I think my application will be bottlenecked in dense matrix by sparse matrix multiplications.
The sparse matrix would be approximately square of size 2000x2000 or so with maybe 5-10% non-zeros. The dense matrices would be about 2000x(20-100). Because of the sparseness, the memory access would probably be non-coalesced. As far as I know, the more recent NVIDIA GPUs can handle non-coalesced access, but I don’t know about e.g. Radeons, etc.
By the way, thanks to everyone who replied so far. Much obliged.
I haven’t taken the time to learn OpenCL yet, but don’t you need that 100-200 lines of code for every single kernel? Converting a production app that has 100+ kernels seems a daunting task to me.
I’m referring to the new intrinsics like floating point atomic adds, the new __ballot() warp voting mechanism, and new syncthreads variants (see appendix G.1 of the CUDA programming guide).
“That’s basically the plan, except I’m not sure about the architecture.”
For now, ATI multi gpu support is not perfect. They may improve it in the future. Actually cuda and opencl is very similar, except some cuda features mentioned above. Opencl is needed for those who want to target multiple architectures. For example, all consumer 3d cards.
Based on your task desription you may benefit from Fermi caches cause they help with non-coalesced access. Radeons are more vector oriended with large warp size and strict coalesce rules.
No, e.g. if you put all your kernels into one file, you use this boilerplate code to read the file and compile it. Then, to extract a kernel from this “compiled bunch of kernels”, it’s just one line per kernel. Something like:
where “extract_kernel” needs to only be defined once. This just calls clCreateKernel and checks the error code. This can be made terser still with a simple macro.
Setting up the arguments is another matter though. On page 11, The OpenCL JumpStart Guide shows the syntax for this in CUDA and OpenCL. Both seem atrocious.
The kernel call itself can be abstracted down to 1-2 lines per call. Perhaps setting up the arguments can be done at the call site in one line with some macrology. What seems troubling though is that the above doesn’t look very type-safe.
All this looks fairly equivalent between CUDA and OpenCL, unless the “<<<…>>>” thing obviates the need to set the kernel arguments and does static type-checking. Does it?

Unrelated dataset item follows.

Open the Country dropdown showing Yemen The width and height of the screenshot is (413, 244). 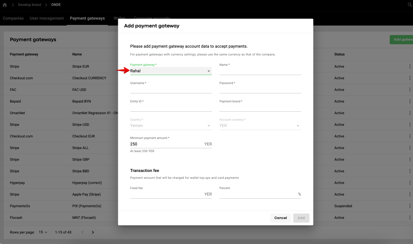(x=170, y=126)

The NVIDIA OpenCL Programming Guide, mentions in Appendix A.4 that “Devices of compute capability 1.1 and higher support the cl_khr_global_int32_base_atomics, cl_khr_global_int32_extended_atomics, cl_khr_local_int32_base_atomics, and cl_khr_local_int32_extended_atomics extensions.” I don’t know if it’s the same as what you are talking about though.

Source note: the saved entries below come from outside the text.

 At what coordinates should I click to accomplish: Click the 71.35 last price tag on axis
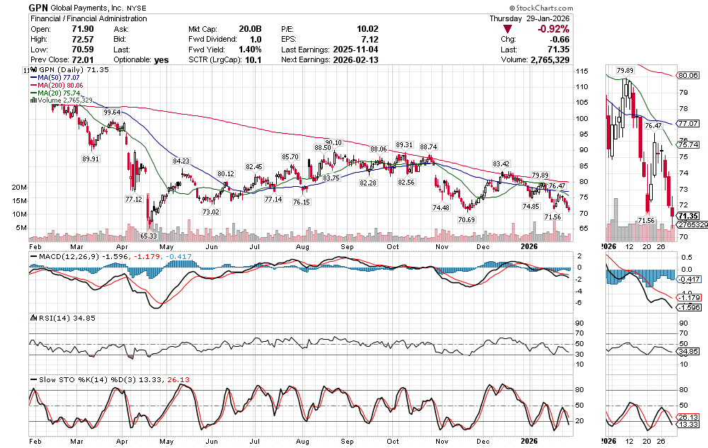point(690,216)
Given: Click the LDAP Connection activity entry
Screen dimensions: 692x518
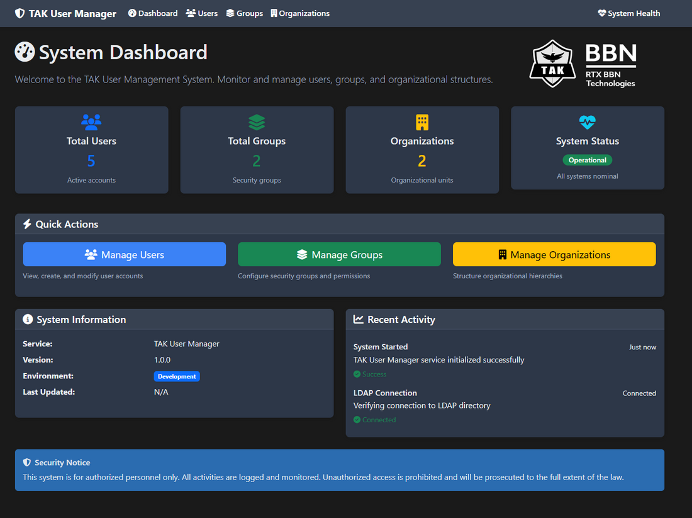Looking at the screenshot, I should point(385,392).
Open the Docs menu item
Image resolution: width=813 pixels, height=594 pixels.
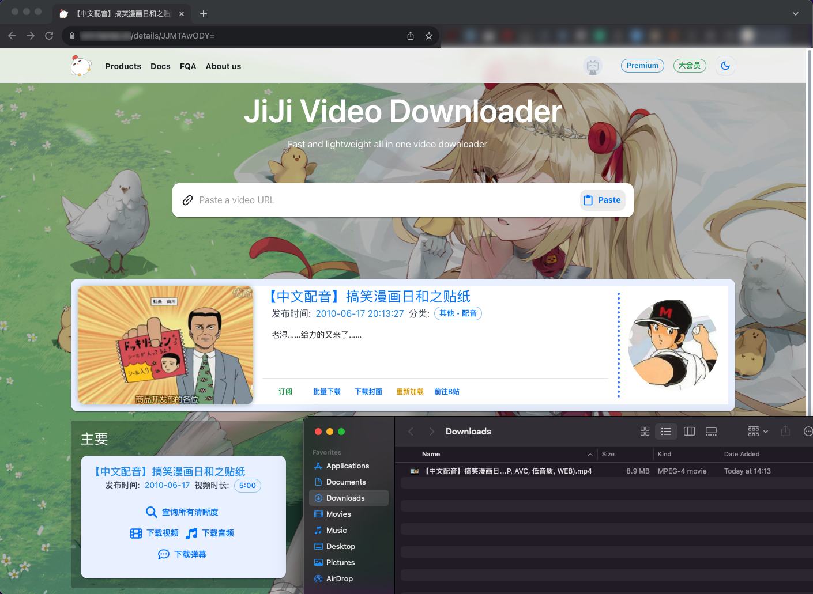tap(160, 66)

I’m curious about the specifics. What are their multi-GPU problems?
ATI’s top consumer card actually comes with two GPUs (with 2 GB VRAM and 4.6 TFLOPSs peak performance per card).

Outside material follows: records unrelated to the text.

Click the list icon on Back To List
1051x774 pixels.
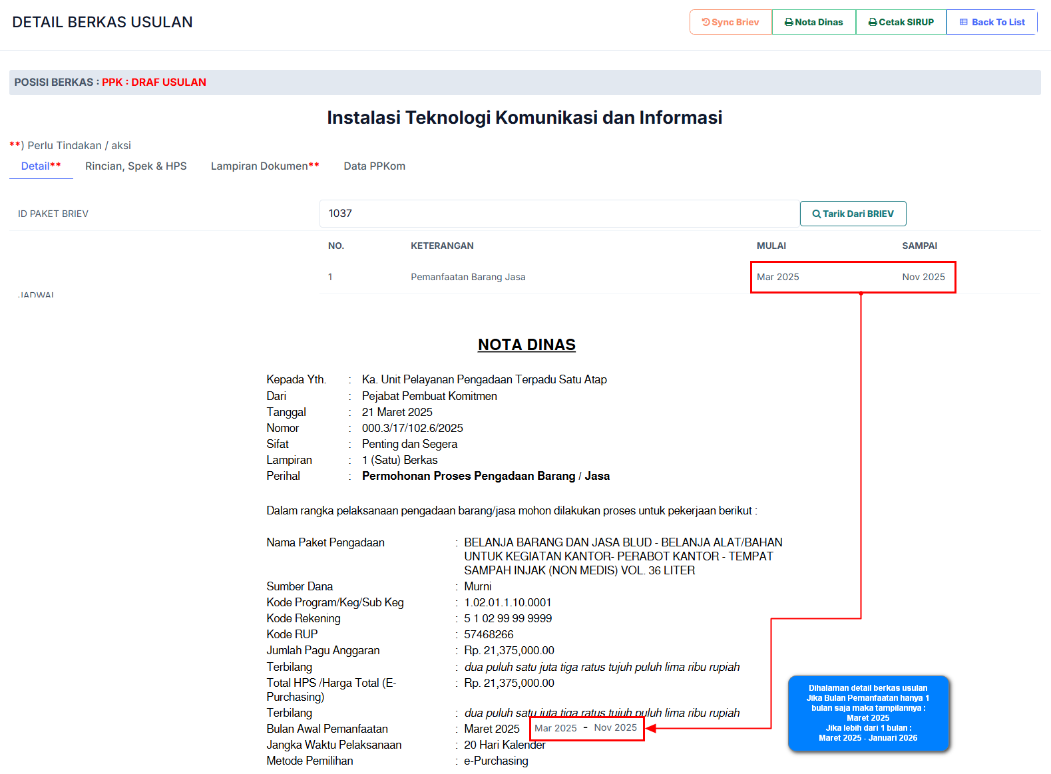(963, 22)
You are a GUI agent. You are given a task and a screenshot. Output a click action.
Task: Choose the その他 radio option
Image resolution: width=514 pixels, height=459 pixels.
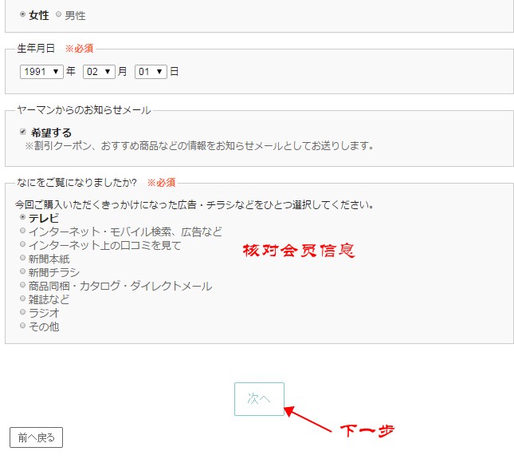point(22,326)
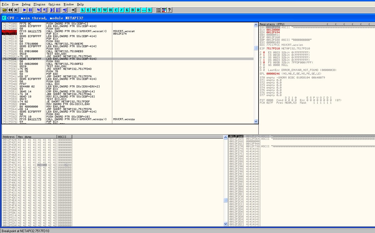Restart the debugged program with rewind icon

[x=10, y=10]
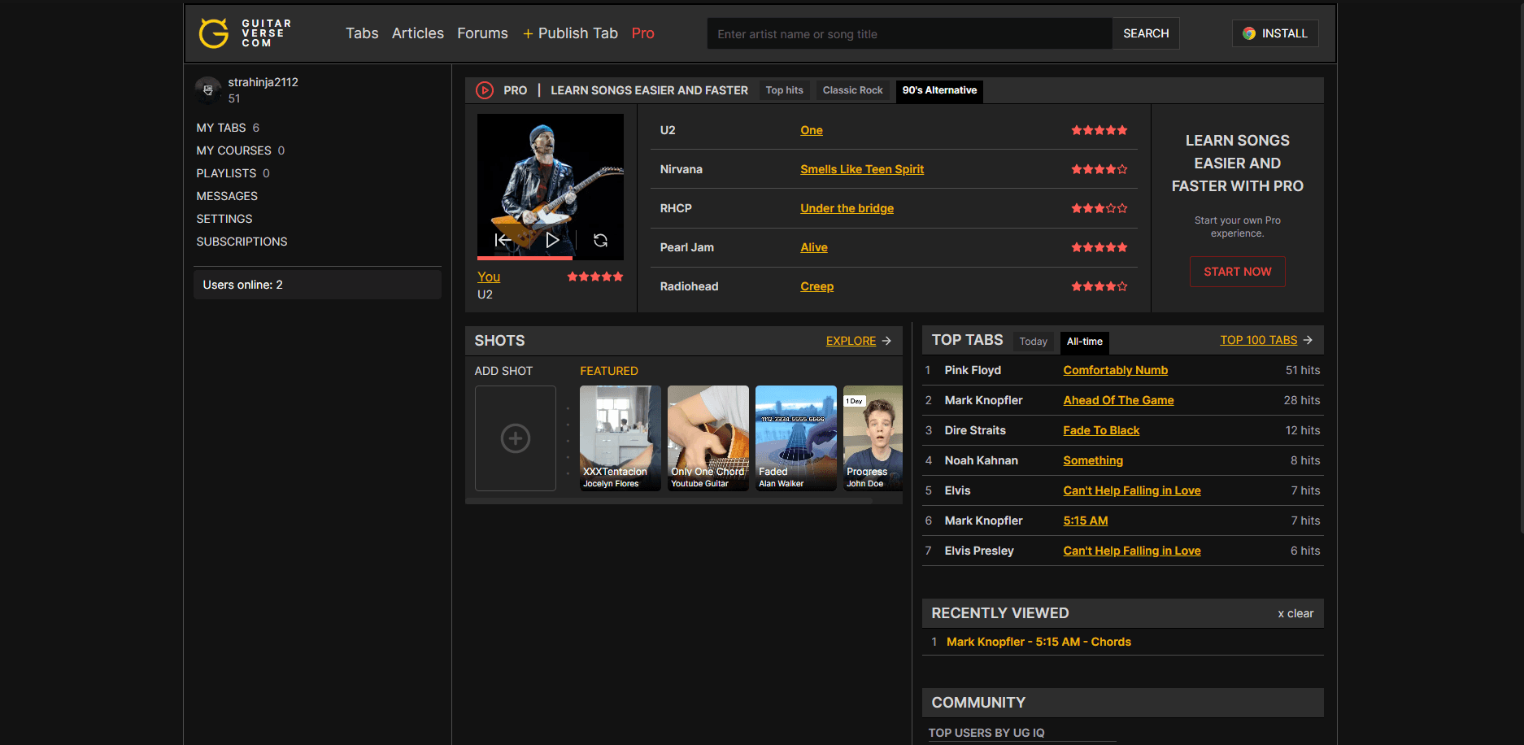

Is there some documentation that discusses the Radeon coalesce rules in detail? I have their “OpenCL programming guide”, but it hardly mentions this topic.
"Is there some documentation that discusses the Radeon coalesce rules in detail? "
It is hard to obtain.
“ATI’s top consumer card actually comes with two GPUs (with 2 GB VRAM and 4.6 TFLOPSs peak performance per card).”
I am not talking about hardware. You may try to search multi gpu opencl applications for Radeon…
In below paper there are two “identical” kernels being run on both CUDA/OpenCL. See the results on page 73 and 102 for a TDFIR filter and an interpolation kernel.
In the more compute bound TDFIR kernel the OpenCL implementation almost manages to catch up to the CUDA implementation while it laggs significantly behind in the interpolation kernel ( bandwidth bound). There seems to be clear issues with coalescing for the OpenCL version. This is probably a driver issue ( we were using beta drivers at the time) and might be resolved.
This was done on Quadro 5800 and won’t tell you anything about how well it performs cross-plattform.
You are comparing the CUDA driver API to the OpenCL API. The CUDA runtime API automatically handles kernel arguments correctly and with type checking at compile time.